İkinci olarak, uzun süren ve çözümsüz çatışma eğilimi, çatışma önleme ve güven inşasının önemini vurgulamaktadır. Ülkeler, yalnızca askeri yetenekleri güçlendirmeye odaklanmak yerine, önleyici diplomasiye, diyaloğu teşvik etmeye ve bölgesel ve küresel düzeylerde etkili kriz yönetim mekanizmaları oluşturmaya daha fazla önem vermelidir.

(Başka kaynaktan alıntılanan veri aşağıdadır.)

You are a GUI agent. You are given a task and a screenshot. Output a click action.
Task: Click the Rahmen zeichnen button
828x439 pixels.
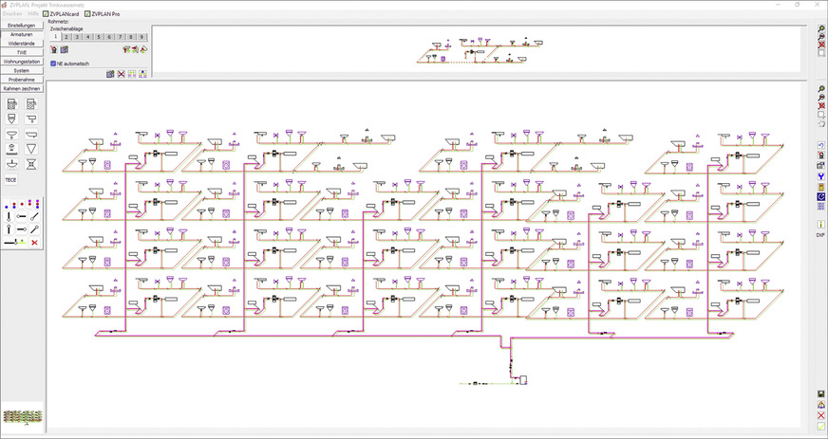tap(22, 88)
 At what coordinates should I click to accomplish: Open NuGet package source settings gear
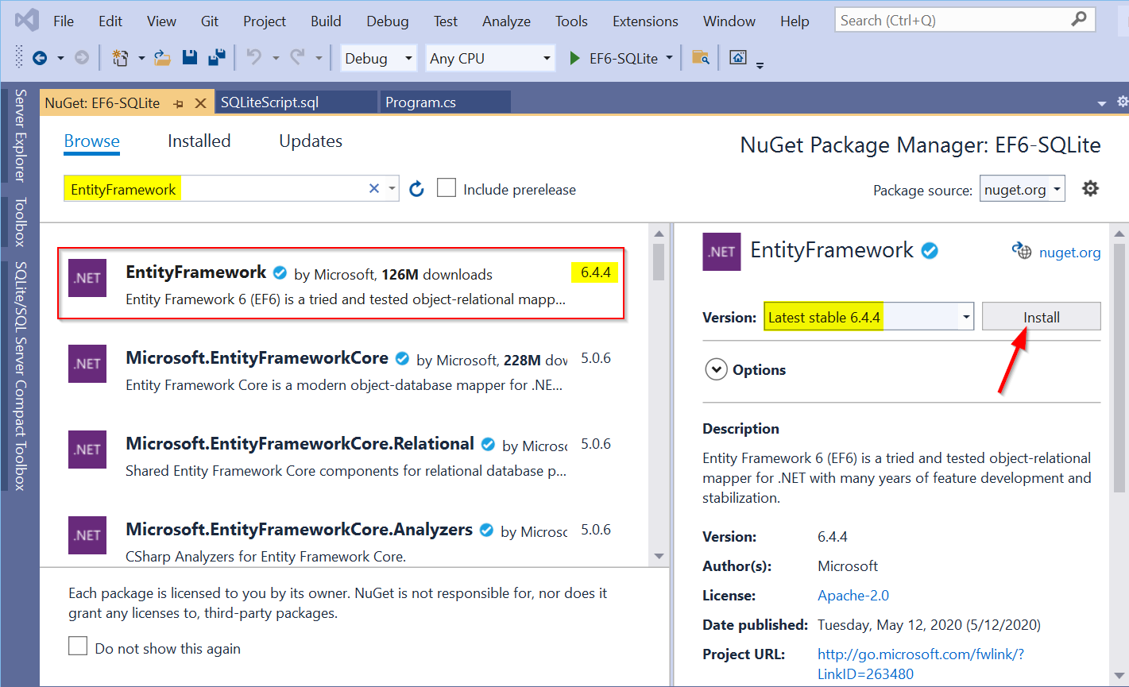click(1090, 188)
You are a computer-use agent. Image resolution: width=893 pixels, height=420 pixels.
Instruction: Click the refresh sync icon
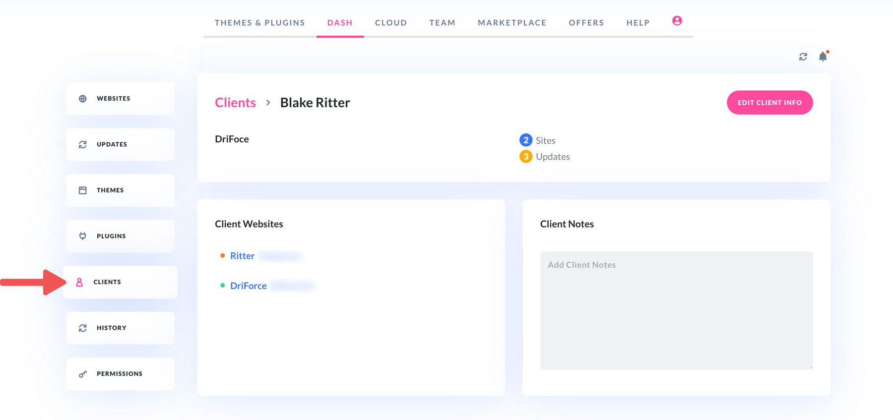[803, 57]
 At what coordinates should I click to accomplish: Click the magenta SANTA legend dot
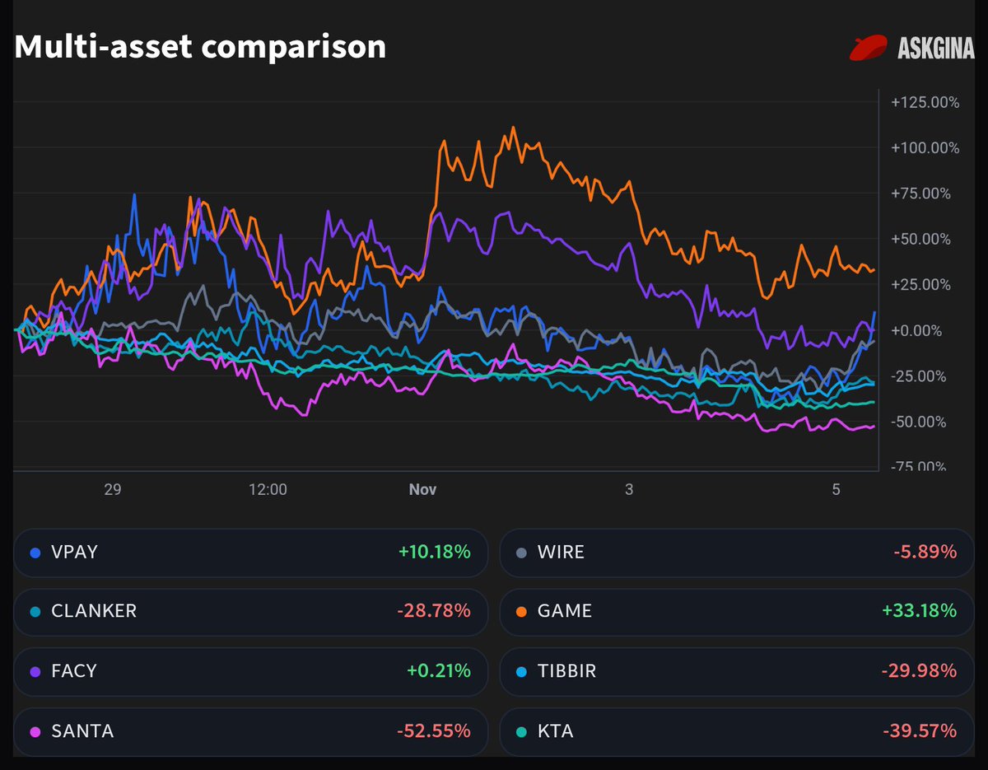(x=35, y=730)
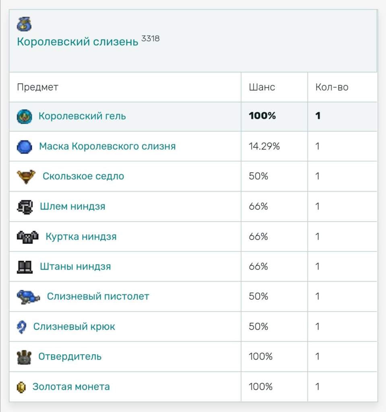Click the Королевский гель item icon
Viewport: 386px width, 412px height.
pos(25,116)
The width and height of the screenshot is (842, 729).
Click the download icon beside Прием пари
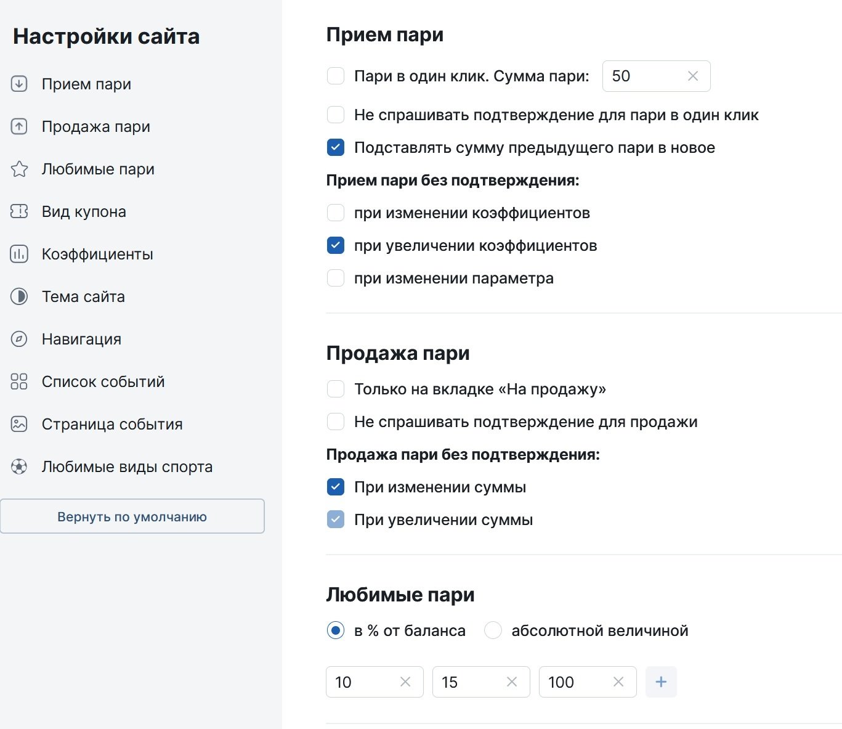[x=19, y=84]
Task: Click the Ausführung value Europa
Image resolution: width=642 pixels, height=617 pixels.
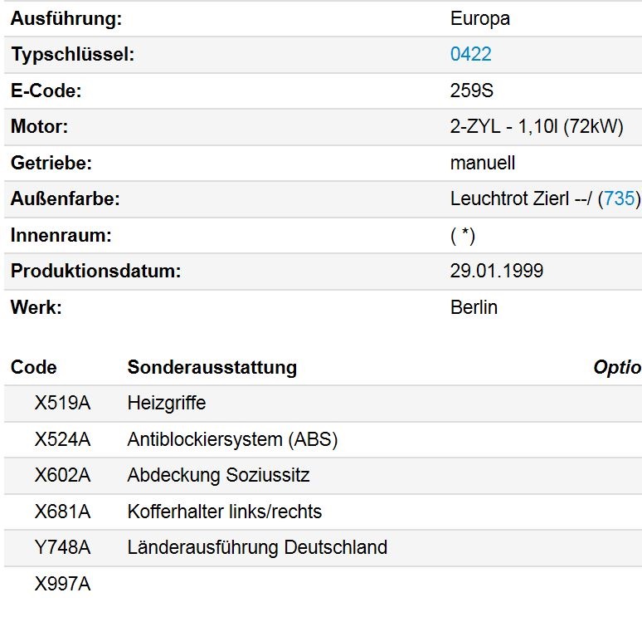Action: (480, 19)
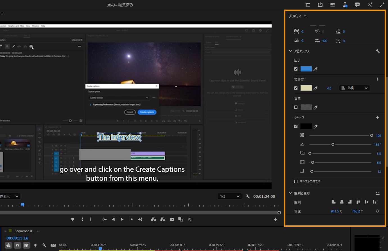Add a new shadow with plus icon
This screenshot has width=388, height=251.
[378, 117]
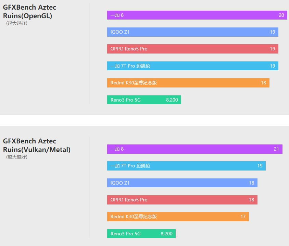
Task: Click 越大越好 note under the OpenGL heading
Action: tap(16, 23)
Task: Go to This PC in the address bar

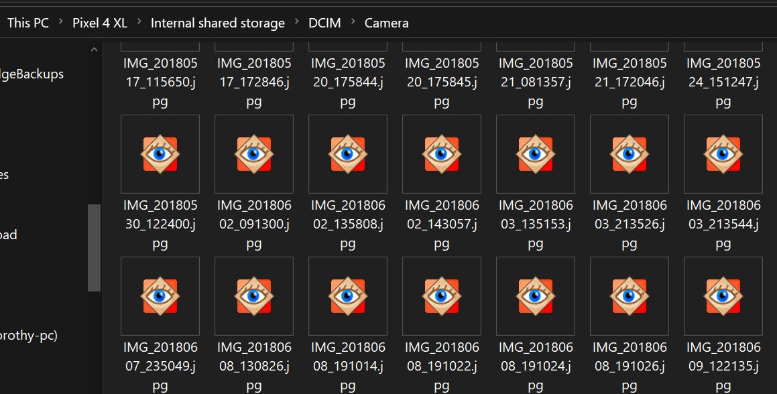Action: [27, 23]
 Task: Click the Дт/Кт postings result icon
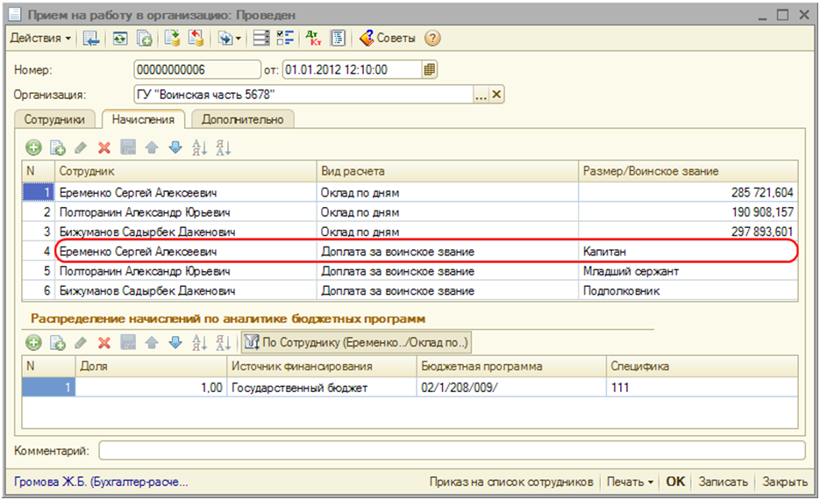(313, 38)
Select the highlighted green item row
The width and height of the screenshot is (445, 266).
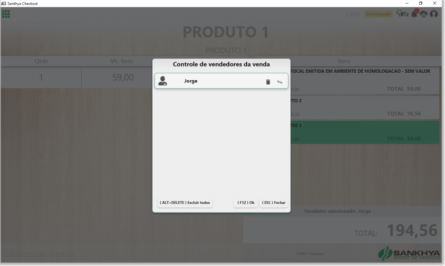point(365,132)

Üçüncüsü, modern çatışmalarda teknolojinin giderek artan önemi, siber güvenlik ve ileri askeri teknoloji alanlarında kapasite geliştirme ihtiyacını acilen doğurmaktadır. Devletler, siber güvenlik alanında uluslararası iş birliğini güçlendirmenin yanı sıra, askeri alanda yeni teknolojilerin geliştirilmesini ve kullanımını yönetirken, bu alanlarda araştırma ve geliştirmeye yatırım yapmayı düşünmelidir.
Son olarak, çatışma çözümünde çok taraflı mekanizmaların etkinliğinin azalması, uluslararası toplumun küresel yönetişime yeni bir yaklaşım benimsemesini gerektirmektedir. Ülkeler, çok taraflılığa bağlılıklarını sürdürürken, mevcut uluslararası örgütleri yeniden yapılandırmada ve deniz güvenliği, sınır ötesi kaynak yönetimi veya iklim değişikliğiyle mücadele gibi belirli konulara odaklanan esnek iş birliği mekanizmaları oluşturmada daha proaktif olmalıdır.